→ Required work
1. Answer these questions using the passage on hydrogen engine studies below.
(a) What maximum available work did the diesel engine reach at rated load in dual-fuel mode?
(b) By how much was CO₂ emission reduced when the engine ran with H₂?
(c) Which two changes reduced entropy generation in the direct-injection SI hydrogen-fueled engine?
2. Reproduce everything in the passage on hydrogen engine studies below, from "The maximum available work and" down to "CO₂ emission [16].".

→ Passage
— BEGIN —
The maximum available work and irreversibility (mixing, combustion, unburned, and friction) of a dual-fuel diesel engine (H₂-diesel) were analyzed using exergy analysis. The results showed that the maximum available work of the diesel engine at rated load increased from 29% with conventional base mode (without H₂) to 31.7% with dual-fuel mode (18% H₂ energy share), whereas the total irreversibility of the engine decreased drastically from 41.2% to 39.3%. The energy efficiency of the engine with H₂ increased by about 10% with a 36% reduction in CO₂ emission [16].

A numerical study investigated the effects of injection timing with different equivalence ratios on energy and exergy terms in a direct-injection SI hydrogen-fueled engine. The results indicated that combustion irreversibilities and exhaust gas availability are more affected by varying the equivalence ratio, and the amount of fuel availability that transfers to the environment with exhaust gases increased with increasing equivalence ratio. Changing the equivalence ratio has a different impact on the cumulative work availability and reduces fuel availability in late and early injection strategies. In addition, entropy generation was reduced by retarding the hydrogen injection timing and decreasing the equivalence ratio [17].
— END —
→ Given data
— BEGIN —
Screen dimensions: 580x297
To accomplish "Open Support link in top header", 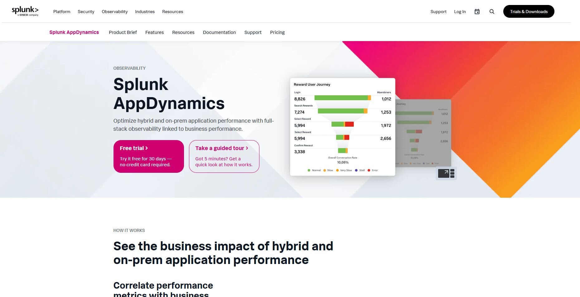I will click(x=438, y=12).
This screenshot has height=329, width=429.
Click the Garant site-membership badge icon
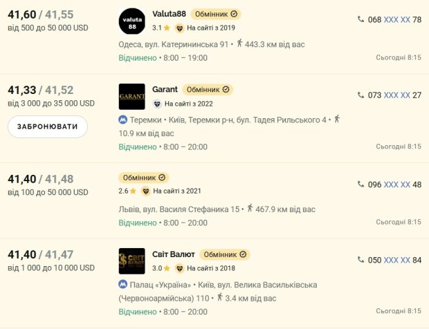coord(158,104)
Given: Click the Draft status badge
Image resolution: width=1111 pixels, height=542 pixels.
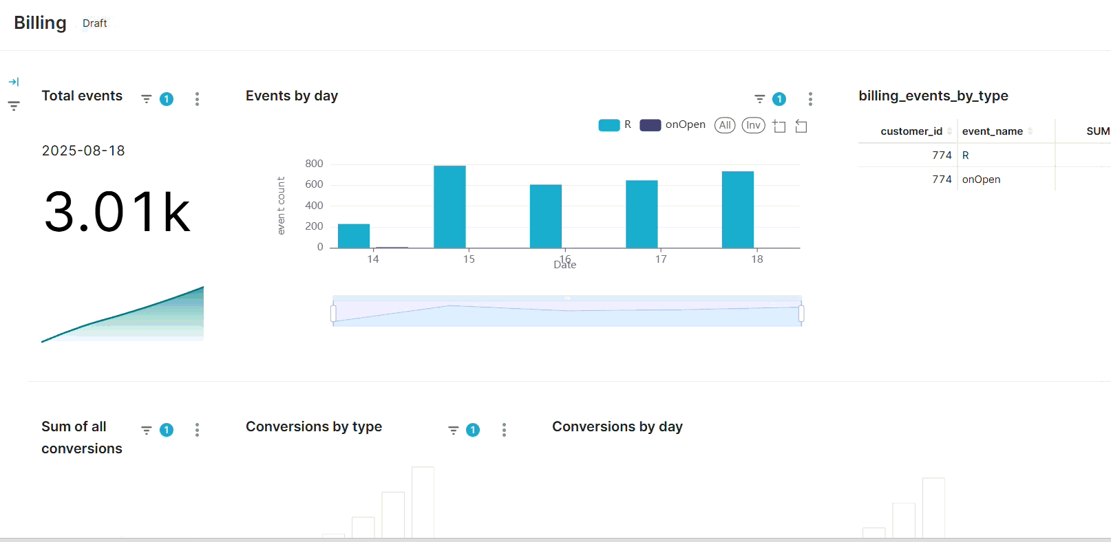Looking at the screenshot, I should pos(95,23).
— END —
— BEGIN —
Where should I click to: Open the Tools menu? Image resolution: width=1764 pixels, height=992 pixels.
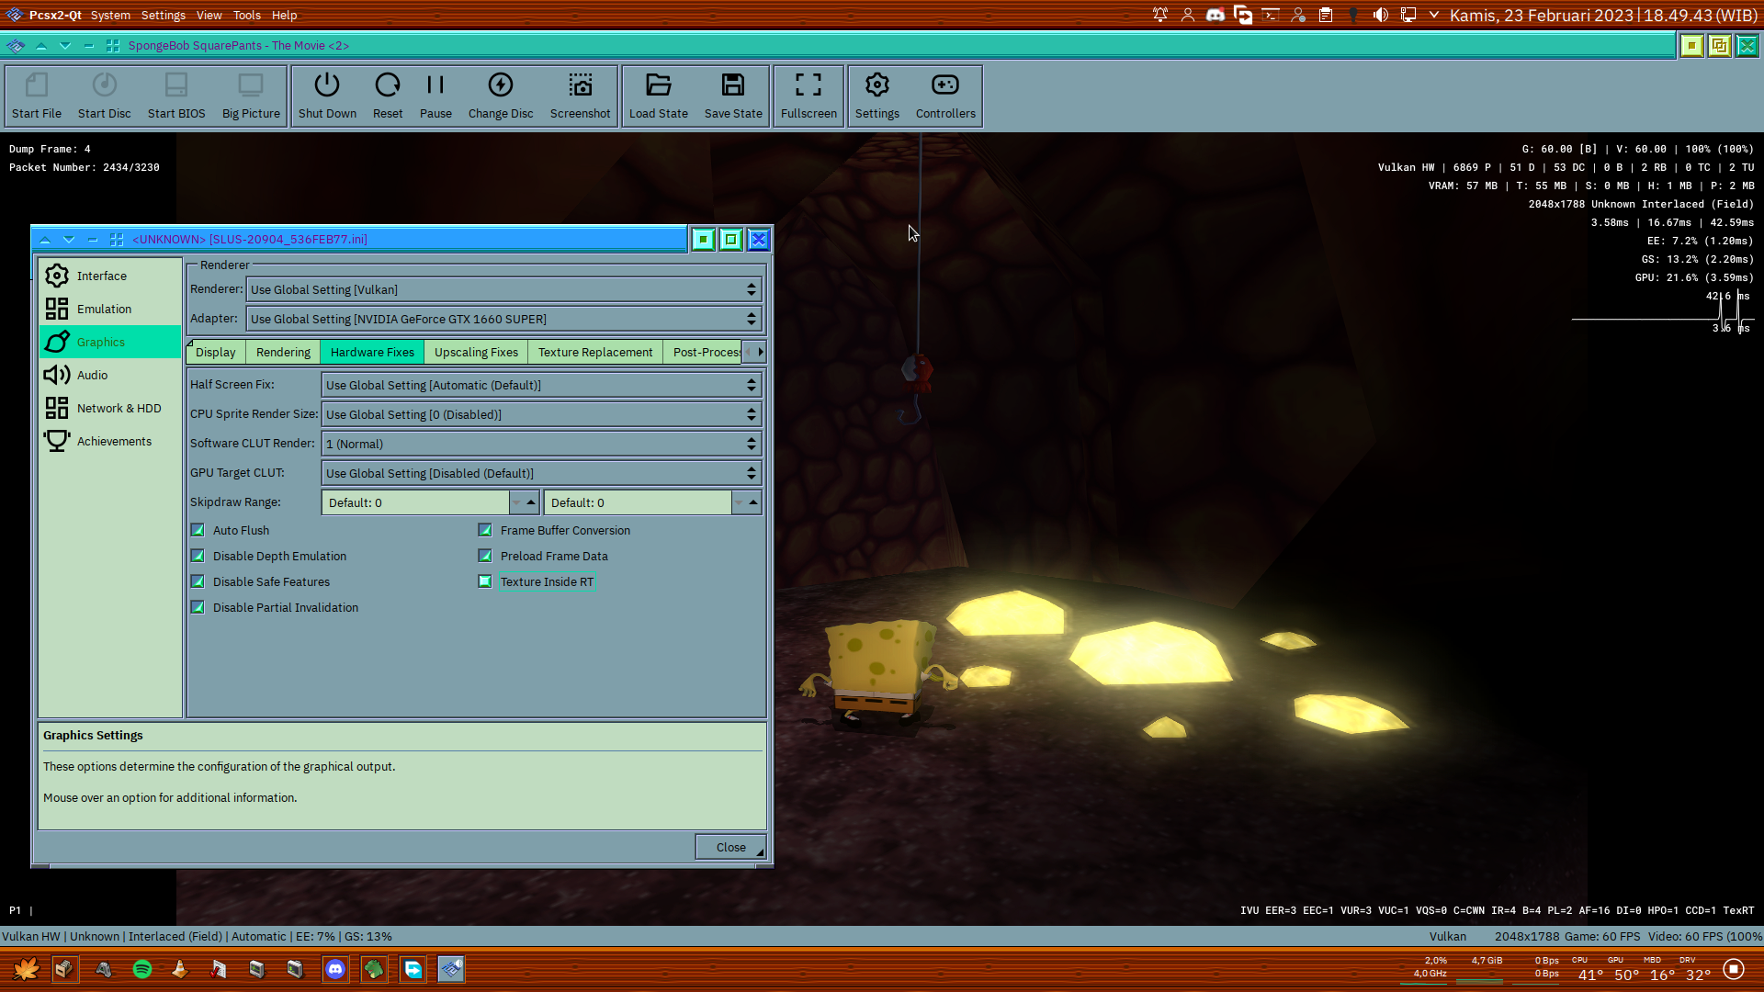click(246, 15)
— END —
— BEGIN —
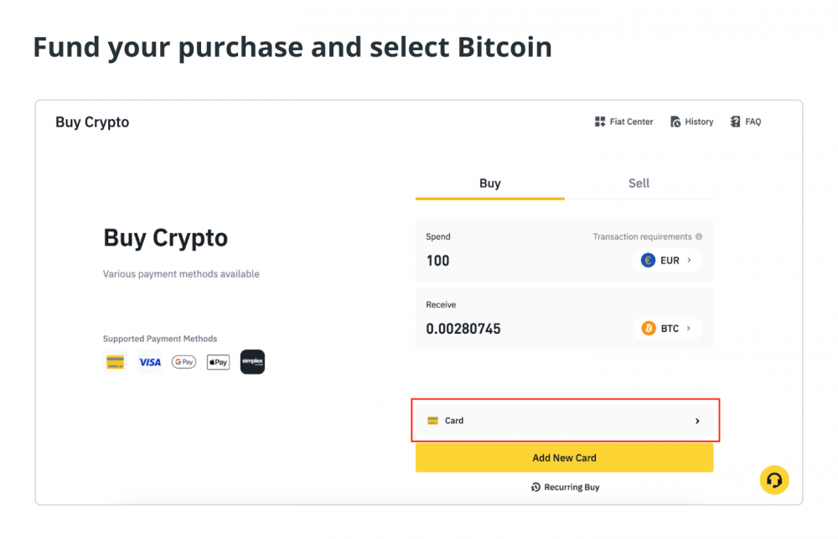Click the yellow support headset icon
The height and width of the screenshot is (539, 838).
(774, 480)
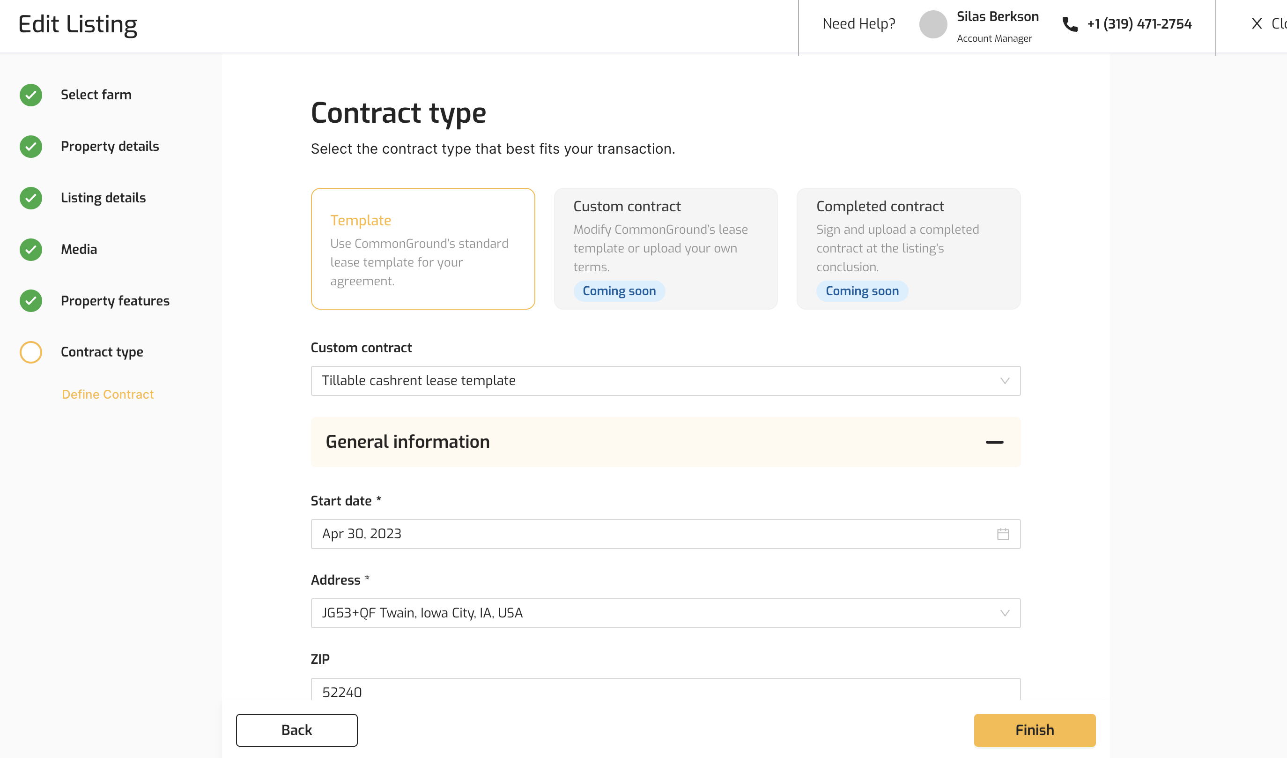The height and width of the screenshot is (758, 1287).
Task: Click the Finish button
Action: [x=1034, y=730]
— END —
→ Results in order
1.
(a) 31.7%, with an 18% H₂ energy share.
(b) By 36%.
(c) Retarding the hydrogen injection timing and decreasing the equivalence ratio.

2.
The maximum available work and irreversibility (mixing, combustion, unburned, and friction) of a dual-fuel diesel engine (H₂-diesel) were analyzed using exergy analysis. The results showed that the maximum available work of the diesel engine at rated load increased from 29% with conventional base mode (without H₂) to 31.7% with dual-fuel mode (18% H₂ energy share), whereas the total irreversibility of the engine decreased drastically from 41.2% to 39.3%. The energy efficiency of the engine with H₂ increased by about 10% with a 36% reduction in CO₂ emission [16].